Vereador índio


Esta cidade está prestes a se tornar o primeiro Município do Ceará a ter um índio na Câmara dos Vereadores. Renato Gomes da Costa, conhecido e registrado como Índio Renato, ficou na primeira suplência da coligação "Crateús Feliz e de Todos" ao obter 639 votos, na última eleição. Com a licença do vereador Adriano das Flores, ele assumirá uma cadeira na Câmara. A posse acontece hoje, na Escola Diferenciada Raízes Indígenas.

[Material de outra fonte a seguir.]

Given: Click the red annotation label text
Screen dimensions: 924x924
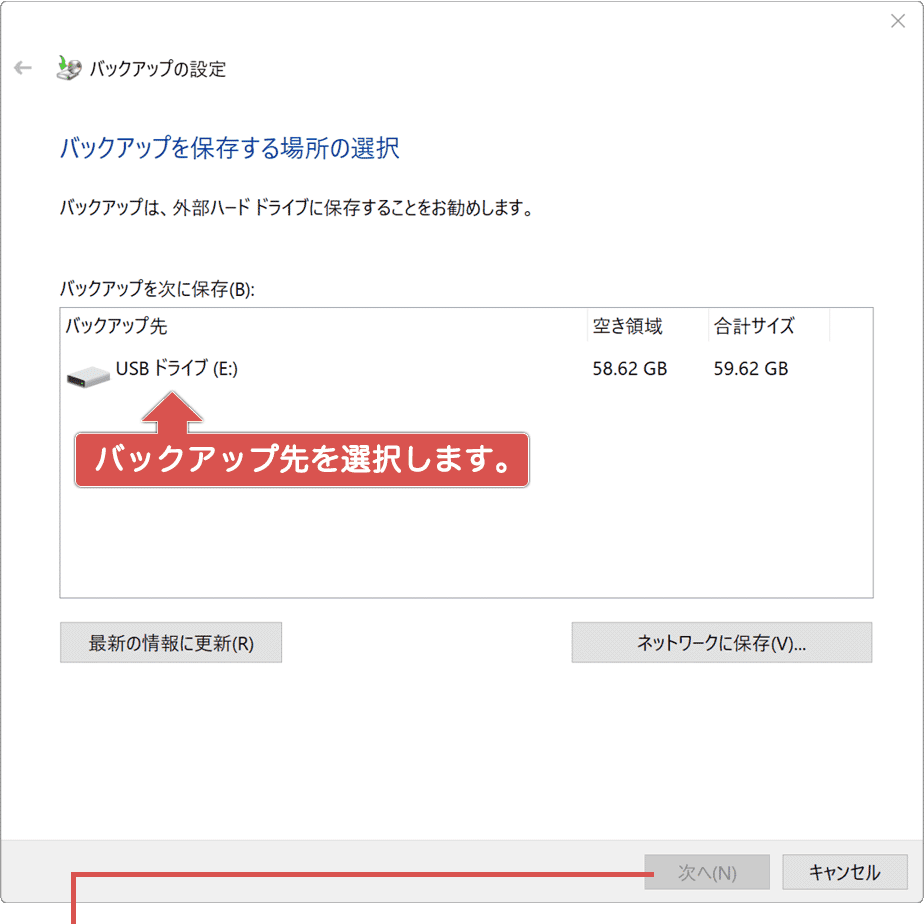Looking at the screenshot, I should 300,460.
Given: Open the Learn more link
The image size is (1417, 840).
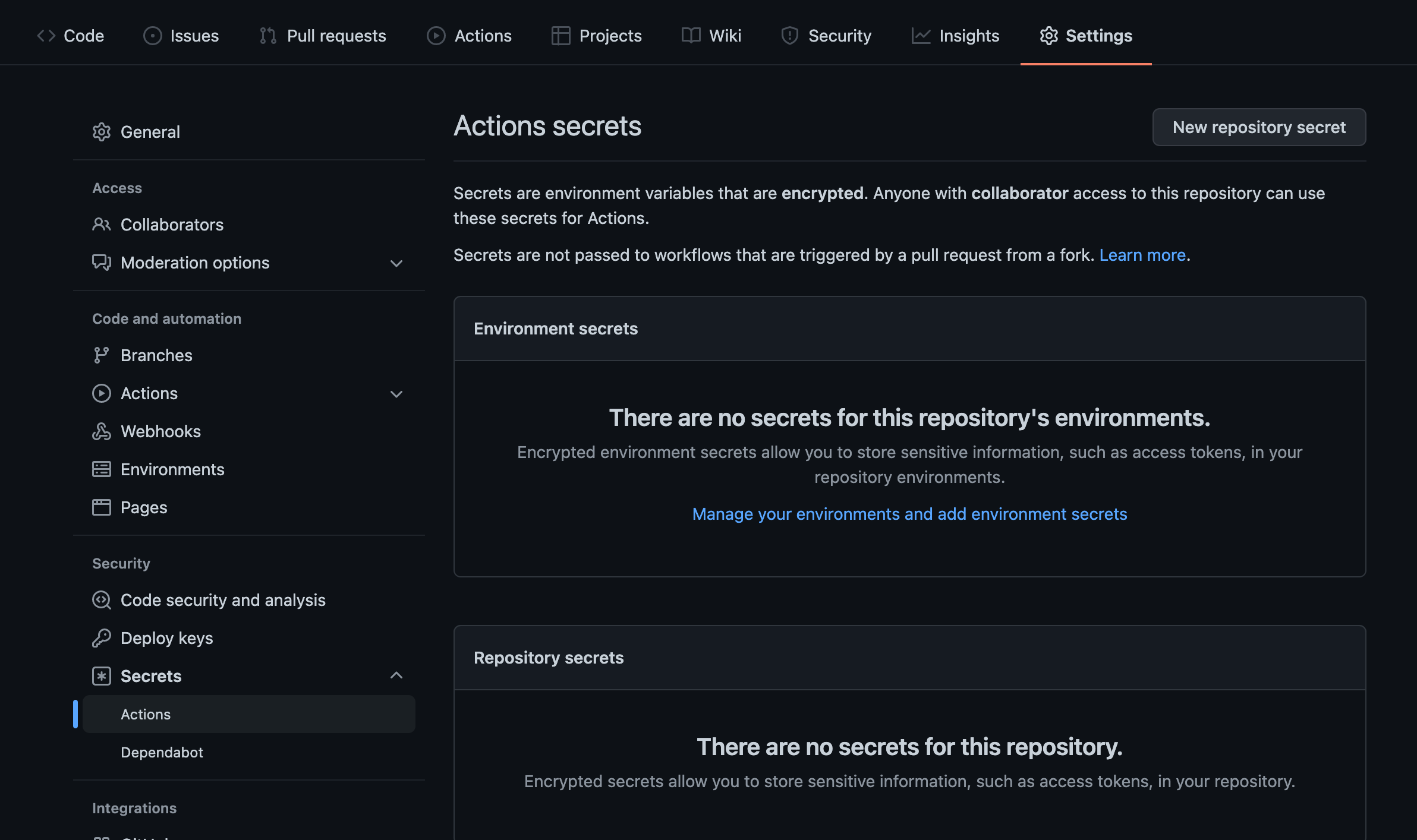Looking at the screenshot, I should pyautogui.click(x=1142, y=255).
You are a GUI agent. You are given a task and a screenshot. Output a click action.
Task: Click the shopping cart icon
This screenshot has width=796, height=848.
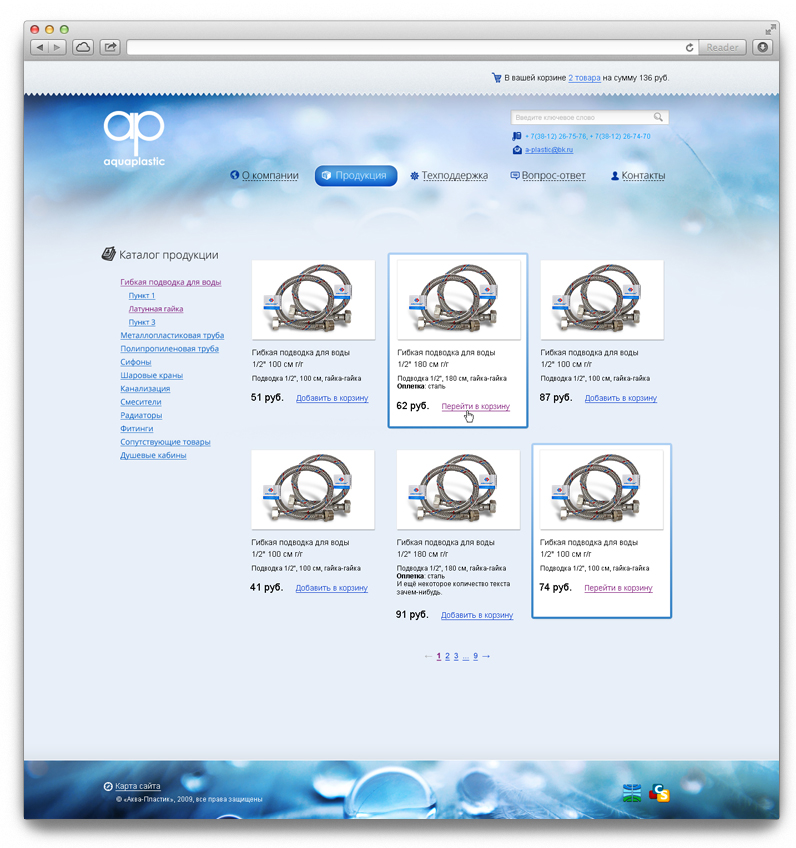pyautogui.click(x=496, y=77)
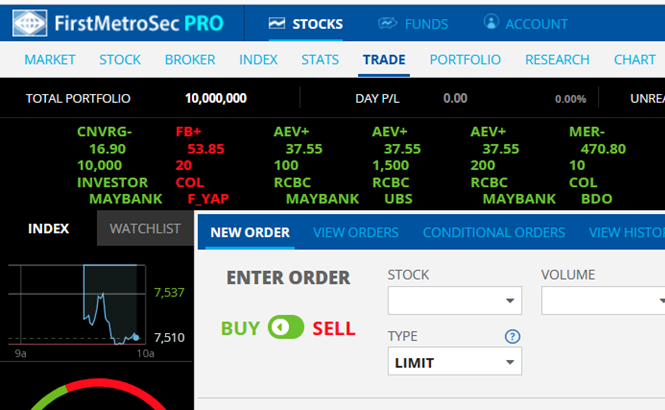Click the FirstMetroSec globe logo icon
The image size is (665, 410).
[30, 23]
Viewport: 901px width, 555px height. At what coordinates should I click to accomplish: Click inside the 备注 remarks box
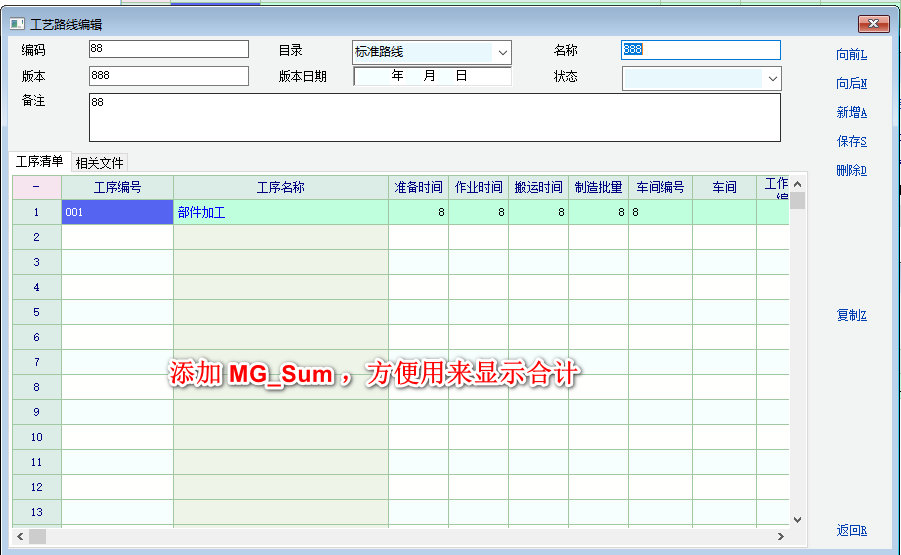click(x=434, y=118)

Não é à toa que a posse acontecerá na Escola. É ali onde estudam muitas crianças e adolescentes, remanescentes dos indígenas das etnias Potiguar, Kalabaça, Kariri, Tabajaras e Tupinambá. É também onde Renato leciona e pratica, junto com sua mãe, Helena, que é a diretora, alguns rituais, como o toré, conhecida dança indígena. Além disso, é no Conjunto São José, local em que a escola é situada, onde reside grande parte dos 2.210 índios existentes em Crateús, cadastrados pela Funai.

Renato Gomes tem 34 anos, nasceu em Crateús e é descendente dos índios Potiguara, do vizinho município de Novo Oriente. Herdou da mãe o orgulho pela sua origem e a atuação no movimento indígena. Ela atuou durante muitos anos no movimento indígena e exerceu forte liderança junto ao seu povo. Atuou ainda nas Comunidades Eclesiais de Base, movimento da Igreja Católica, como coordenadora. Esteve, inclusive, nos idos de 80, na Europa divulgando a Teologia da Libertação.

Hoje ele é quem representa a família e o seu povo no movimento indígena. É o presidente da Associação Raízes Indígenas dos Potiguara em Crateús (Arinpoc) e é o coordenador da Articulação dos Povos Indígenas Nordeste, Minas Gerais e Espírito Santo (Apoinme). Devido a essas funções viaja pelo Brasil inteiro. Como vereador, pretende representar o povo indígena especialmente, mas também toda a população de Crateús.

"Para mim será um grande aprendizado, serei um aluno", diz, referindo-se à sua inexperiência na política parlamentar. "E jamais esconderei as minhas origens, pois tenho orgulho das minhas raízes e da nossa cultura". Ele usa acessórios que lembram a cultura indígena, como colares, brincos, pulseiras, diariamente, e em ocasiões especiais o cocar.

O presidente da Câmara Municipal, Márcio Cavalcante, considera a posse um fato histórico: "Ter na Câmara representantes do povo é um grande avanço, importante para a democracia", declara ele.

O prefeito do município, Carlos Felipe Bezerra, diz que "está sendo restituído um direito histórico com os índios, que são os verdadeiros donos desta terra" e sobre a grande votação do Índio Renato diz que "por meio da organização e mobilização as comunidades e classes conseguem os seus direitos".

"É válido experimentar pessoas de outras raças e saberes, pois às vezes fazem mais pelo povo do que os que têm experiência", diz a vendedora Cleide Araújo. O povo indígena está feliz e aguardando com muita expectativa a posse do seu representante e também a sua atuação durante estes quatro meses. Eliane Sousa, remanescente dos Kalabaça, acredita que o Índio Renato irá representar com dignidade e competência a nova função. "Ele vai ajudar ainda mais o seu povo, pois já ajuda muito". A tupinambá Maria de Fátima Ferreira diz que todas as etnias são unidas e que "ele vai melhorar a nossa vida, tenho certeza". Sua mãe, Helena, está feliz, porém temerosa. "É novo em nossa vida e o desconhecido sempre dá um pouco de medo".

Com todas essas opiniões e expectativas, Renato continua sua vida normalmente: dá aulas todos os dias na Escola Indígena, cursa História pela Universidade Vale do Acaraú (UVA), faz seus contatos como líder no movimento indígena, cria, junto com a esposa, os dois filhos e nos fins de semana vai para a Mambira, aldeia dos Potiguara, no Distrito de Ibiapaba.